**PROBLEM DETAILS**
Beginning with the line below that contains "Viewport: 780px width, 519px height." and ending with the line that contains "Task: Click the Save project floppy icon", copy every line exactly. Copy nothing else.

* * *

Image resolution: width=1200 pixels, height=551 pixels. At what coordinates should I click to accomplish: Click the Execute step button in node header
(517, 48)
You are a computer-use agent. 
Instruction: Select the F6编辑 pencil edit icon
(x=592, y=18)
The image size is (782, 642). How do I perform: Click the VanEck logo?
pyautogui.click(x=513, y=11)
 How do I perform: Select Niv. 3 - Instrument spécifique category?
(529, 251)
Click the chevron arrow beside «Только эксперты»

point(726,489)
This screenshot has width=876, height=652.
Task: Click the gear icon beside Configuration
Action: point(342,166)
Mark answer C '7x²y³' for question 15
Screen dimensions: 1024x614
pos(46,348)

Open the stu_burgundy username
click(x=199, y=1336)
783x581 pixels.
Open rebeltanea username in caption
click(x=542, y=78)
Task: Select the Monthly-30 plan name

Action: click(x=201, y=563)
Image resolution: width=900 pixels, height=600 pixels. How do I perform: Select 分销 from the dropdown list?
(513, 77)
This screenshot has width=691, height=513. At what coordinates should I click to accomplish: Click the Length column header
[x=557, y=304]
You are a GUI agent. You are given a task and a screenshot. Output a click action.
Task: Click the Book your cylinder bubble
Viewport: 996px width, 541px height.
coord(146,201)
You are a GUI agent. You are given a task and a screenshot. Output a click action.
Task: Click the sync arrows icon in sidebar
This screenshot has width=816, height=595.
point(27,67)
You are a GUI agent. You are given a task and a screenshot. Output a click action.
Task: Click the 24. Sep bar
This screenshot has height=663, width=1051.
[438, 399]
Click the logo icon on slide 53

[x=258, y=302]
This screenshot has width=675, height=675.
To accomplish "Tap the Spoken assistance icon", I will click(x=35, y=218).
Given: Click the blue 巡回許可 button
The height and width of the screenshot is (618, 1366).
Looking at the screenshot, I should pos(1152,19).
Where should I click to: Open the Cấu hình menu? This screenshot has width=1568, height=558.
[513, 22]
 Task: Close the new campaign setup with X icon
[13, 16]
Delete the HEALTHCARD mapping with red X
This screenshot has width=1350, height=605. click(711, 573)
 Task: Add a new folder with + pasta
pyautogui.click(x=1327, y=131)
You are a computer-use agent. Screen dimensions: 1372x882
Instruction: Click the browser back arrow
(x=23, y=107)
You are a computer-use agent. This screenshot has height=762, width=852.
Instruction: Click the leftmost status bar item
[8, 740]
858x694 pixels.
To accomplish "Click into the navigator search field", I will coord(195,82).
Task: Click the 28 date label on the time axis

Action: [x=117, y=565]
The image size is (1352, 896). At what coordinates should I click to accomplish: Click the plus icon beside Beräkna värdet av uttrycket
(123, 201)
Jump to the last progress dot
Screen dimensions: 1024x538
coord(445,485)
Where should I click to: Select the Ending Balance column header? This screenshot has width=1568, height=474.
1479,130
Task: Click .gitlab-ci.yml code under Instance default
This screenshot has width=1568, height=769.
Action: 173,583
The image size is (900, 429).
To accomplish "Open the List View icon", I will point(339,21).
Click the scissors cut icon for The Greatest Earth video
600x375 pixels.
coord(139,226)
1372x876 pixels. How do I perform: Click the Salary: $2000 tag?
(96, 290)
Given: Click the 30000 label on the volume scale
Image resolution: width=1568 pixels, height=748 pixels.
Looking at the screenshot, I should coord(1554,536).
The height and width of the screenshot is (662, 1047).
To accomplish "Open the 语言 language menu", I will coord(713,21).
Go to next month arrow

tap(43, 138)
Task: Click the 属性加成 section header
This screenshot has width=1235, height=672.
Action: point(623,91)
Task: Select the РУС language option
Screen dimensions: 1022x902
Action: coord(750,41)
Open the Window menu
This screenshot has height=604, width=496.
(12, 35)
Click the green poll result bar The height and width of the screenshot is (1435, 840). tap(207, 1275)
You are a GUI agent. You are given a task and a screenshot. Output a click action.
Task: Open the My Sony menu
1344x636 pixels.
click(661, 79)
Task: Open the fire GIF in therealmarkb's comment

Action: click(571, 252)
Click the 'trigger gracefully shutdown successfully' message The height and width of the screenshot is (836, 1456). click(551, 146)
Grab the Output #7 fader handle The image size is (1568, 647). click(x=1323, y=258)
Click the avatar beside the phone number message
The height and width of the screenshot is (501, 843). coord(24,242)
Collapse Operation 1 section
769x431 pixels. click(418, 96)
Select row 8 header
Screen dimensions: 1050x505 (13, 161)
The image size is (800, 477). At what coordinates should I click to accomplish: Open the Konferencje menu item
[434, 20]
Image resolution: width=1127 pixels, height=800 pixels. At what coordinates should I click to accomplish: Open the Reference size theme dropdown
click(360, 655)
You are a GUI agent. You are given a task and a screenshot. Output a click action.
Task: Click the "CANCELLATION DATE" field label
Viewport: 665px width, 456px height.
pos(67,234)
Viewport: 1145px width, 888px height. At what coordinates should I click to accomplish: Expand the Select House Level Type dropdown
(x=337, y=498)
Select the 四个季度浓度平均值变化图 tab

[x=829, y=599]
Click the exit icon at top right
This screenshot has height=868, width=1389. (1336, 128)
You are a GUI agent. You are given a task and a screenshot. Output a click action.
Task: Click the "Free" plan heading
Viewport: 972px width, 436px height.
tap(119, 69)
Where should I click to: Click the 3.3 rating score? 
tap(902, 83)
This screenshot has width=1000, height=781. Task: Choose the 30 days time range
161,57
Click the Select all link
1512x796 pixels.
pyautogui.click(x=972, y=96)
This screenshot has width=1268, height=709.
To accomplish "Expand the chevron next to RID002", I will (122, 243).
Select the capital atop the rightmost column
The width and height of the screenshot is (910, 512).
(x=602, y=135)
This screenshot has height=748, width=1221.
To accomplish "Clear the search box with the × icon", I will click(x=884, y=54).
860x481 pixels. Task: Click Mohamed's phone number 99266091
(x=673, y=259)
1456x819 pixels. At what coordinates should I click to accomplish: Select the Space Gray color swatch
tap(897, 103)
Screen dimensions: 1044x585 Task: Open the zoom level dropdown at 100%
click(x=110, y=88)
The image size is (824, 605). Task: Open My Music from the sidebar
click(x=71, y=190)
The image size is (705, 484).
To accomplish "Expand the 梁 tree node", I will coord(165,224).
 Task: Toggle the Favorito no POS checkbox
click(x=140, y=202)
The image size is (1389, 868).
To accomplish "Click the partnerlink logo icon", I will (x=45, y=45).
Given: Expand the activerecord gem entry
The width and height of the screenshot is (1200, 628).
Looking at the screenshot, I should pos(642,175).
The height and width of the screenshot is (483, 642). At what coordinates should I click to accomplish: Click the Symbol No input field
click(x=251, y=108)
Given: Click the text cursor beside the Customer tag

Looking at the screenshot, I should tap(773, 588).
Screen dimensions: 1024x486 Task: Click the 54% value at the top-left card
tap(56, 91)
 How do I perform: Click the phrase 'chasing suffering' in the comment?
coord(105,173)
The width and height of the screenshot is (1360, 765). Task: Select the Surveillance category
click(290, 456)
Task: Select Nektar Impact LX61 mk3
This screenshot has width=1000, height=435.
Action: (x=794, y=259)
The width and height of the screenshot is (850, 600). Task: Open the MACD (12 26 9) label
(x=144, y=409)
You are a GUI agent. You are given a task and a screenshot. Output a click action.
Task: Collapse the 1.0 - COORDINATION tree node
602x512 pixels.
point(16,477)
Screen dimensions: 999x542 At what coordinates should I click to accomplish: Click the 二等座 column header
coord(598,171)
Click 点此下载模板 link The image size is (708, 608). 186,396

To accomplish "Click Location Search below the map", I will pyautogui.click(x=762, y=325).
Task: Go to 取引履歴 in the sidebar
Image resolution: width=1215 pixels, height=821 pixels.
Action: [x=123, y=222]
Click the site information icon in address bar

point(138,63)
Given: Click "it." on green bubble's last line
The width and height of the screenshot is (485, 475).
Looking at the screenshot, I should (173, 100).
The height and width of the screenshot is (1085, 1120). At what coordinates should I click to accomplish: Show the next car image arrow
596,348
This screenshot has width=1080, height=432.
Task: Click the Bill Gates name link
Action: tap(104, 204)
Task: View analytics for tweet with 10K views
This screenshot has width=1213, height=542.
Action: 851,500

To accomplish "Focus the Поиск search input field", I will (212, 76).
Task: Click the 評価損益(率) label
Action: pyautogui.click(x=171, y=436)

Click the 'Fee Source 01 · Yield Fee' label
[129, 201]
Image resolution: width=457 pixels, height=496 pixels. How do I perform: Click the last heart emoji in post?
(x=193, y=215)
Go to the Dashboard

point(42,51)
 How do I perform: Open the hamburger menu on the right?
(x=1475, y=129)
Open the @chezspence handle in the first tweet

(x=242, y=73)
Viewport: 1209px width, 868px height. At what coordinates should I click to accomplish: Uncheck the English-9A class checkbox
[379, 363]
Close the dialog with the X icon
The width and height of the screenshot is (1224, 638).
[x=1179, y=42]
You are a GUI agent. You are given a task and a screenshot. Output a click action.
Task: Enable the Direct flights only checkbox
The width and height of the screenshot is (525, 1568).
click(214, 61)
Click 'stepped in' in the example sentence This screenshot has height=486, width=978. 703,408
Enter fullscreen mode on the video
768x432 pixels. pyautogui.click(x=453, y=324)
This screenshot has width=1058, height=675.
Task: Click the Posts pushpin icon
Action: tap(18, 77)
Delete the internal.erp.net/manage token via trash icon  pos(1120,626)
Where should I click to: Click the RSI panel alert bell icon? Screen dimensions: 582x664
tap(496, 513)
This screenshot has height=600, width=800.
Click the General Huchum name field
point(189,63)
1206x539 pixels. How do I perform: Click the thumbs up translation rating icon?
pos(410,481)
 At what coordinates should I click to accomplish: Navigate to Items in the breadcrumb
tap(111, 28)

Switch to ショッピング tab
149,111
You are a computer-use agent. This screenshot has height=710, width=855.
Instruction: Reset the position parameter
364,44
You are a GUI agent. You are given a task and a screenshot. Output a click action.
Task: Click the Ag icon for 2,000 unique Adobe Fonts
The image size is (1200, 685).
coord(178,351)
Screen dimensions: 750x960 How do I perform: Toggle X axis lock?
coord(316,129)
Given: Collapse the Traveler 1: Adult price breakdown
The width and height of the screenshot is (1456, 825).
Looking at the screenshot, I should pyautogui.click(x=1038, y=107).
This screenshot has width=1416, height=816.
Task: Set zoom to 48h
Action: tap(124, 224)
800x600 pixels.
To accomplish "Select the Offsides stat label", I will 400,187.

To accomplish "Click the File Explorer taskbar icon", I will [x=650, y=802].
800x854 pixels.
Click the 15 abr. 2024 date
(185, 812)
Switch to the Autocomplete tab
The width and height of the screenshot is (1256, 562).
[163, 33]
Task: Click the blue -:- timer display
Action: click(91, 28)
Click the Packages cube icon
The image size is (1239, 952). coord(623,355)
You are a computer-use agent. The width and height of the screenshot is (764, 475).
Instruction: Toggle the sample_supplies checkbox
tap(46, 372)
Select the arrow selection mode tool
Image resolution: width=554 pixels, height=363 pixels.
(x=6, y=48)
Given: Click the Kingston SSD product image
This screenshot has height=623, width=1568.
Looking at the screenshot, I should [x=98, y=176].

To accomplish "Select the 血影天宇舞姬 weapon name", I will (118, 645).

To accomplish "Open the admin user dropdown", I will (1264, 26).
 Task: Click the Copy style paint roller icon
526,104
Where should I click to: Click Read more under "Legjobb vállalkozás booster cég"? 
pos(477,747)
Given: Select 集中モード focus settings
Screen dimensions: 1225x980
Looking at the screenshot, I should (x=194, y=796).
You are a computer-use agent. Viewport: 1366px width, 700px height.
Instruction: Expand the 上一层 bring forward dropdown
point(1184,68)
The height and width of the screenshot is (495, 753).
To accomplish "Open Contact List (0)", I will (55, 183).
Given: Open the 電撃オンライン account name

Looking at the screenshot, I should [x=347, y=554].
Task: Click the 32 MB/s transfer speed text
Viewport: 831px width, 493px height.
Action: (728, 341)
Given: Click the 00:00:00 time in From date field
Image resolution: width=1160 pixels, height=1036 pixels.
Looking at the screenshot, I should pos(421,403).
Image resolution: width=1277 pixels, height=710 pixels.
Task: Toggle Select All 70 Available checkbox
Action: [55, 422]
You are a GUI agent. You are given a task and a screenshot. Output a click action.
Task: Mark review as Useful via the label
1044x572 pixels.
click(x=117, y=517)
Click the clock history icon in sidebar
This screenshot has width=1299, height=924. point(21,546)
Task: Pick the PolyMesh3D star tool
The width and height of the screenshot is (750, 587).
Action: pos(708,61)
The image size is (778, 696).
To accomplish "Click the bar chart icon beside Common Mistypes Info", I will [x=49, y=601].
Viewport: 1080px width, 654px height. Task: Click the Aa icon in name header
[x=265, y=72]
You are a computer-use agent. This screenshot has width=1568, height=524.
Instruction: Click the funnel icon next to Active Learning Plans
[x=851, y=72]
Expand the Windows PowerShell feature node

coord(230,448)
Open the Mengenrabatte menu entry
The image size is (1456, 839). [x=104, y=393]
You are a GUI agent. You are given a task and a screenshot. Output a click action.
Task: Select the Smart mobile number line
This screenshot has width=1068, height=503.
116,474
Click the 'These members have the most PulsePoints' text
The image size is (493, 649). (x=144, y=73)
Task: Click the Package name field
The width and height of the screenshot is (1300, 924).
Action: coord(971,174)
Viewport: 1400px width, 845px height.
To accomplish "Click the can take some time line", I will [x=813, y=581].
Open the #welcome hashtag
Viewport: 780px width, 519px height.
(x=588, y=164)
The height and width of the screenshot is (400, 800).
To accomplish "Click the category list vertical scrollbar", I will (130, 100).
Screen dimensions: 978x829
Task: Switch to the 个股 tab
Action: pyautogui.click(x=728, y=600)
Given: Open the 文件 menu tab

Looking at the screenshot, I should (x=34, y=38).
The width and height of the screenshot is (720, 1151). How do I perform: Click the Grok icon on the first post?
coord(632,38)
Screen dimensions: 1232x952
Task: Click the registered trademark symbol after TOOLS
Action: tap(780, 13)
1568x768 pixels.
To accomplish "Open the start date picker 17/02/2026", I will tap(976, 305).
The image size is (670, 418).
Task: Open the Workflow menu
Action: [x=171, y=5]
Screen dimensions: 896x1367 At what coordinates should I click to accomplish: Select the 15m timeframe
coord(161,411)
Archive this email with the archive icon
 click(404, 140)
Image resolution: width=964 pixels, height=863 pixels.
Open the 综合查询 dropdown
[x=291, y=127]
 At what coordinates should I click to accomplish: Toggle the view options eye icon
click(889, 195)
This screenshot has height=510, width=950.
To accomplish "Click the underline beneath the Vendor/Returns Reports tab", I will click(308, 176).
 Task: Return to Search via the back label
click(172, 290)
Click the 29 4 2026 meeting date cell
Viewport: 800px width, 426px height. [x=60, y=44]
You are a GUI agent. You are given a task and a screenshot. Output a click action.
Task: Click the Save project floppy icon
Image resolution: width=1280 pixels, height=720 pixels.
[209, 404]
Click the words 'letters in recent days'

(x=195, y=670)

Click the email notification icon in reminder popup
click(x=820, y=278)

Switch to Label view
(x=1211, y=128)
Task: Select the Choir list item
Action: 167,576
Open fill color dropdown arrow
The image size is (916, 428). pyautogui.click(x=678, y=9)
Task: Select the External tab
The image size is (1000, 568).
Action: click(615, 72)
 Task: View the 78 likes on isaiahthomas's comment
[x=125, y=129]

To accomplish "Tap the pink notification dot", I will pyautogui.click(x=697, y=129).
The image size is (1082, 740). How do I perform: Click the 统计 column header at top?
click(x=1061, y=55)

* * *

**RESPONSE BELOW**
Viewport: 780px width, 519px height.
(x=588, y=164)
The height and width of the screenshot is (400, 800).
To accomplish "Click the category list vertical scrollbar", I will (130, 100).
Screen dimensions: 978x829
Task: Switch to the 个股 tab
Action: pyautogui.click(x=728, y=600)
Given: Open the 文件 menu tab

Looking at the screenshot, I should (x=34, y=38).
The width and height of the screenshot is (720, 1151). How do I perform: Click the Grok icon on the first post?
coord(632,38)
Screen dimensions: 1232x952
Task: Click the registered trademark symbol after TOOLS
Action: tap(780, 13)
1568x768 pixels.
To accomplish "Open the start date picker 17/02/2026", I will tap(976, 305).
The image size is (670, 418).
Task: Open the Workflow menu
Action: [x=171, y=5]
Screen dimensions: 896x1367 At what coordinates should I click to accomplish: Select the 15m timeframe
coord(161,411)
Archive this email with the archive icon
 click(404, 140)
Image resolution: width=964 pixels, height=863 pixels.
Open the 综合查询 dropdown
[x=291, y=127]
 At what coordinates should I click to accomplish: Toggle the view options eye icon
click(889, 195)
This screenshot has height=510, width=950.
To accomplish "Click the underline beneath the Vendor/Returns Reports tab", I will click(308, 176).
 Task: Return to Search via the back label
click(172, 290)
Click the 29 4 2026 meeting date cell
Viewport: 800px width, 426px height. [x=60, y=44]
You are a GUI agent. You are given a task and a screenshot. Output a click action.
Task: Click the Save project floppy icon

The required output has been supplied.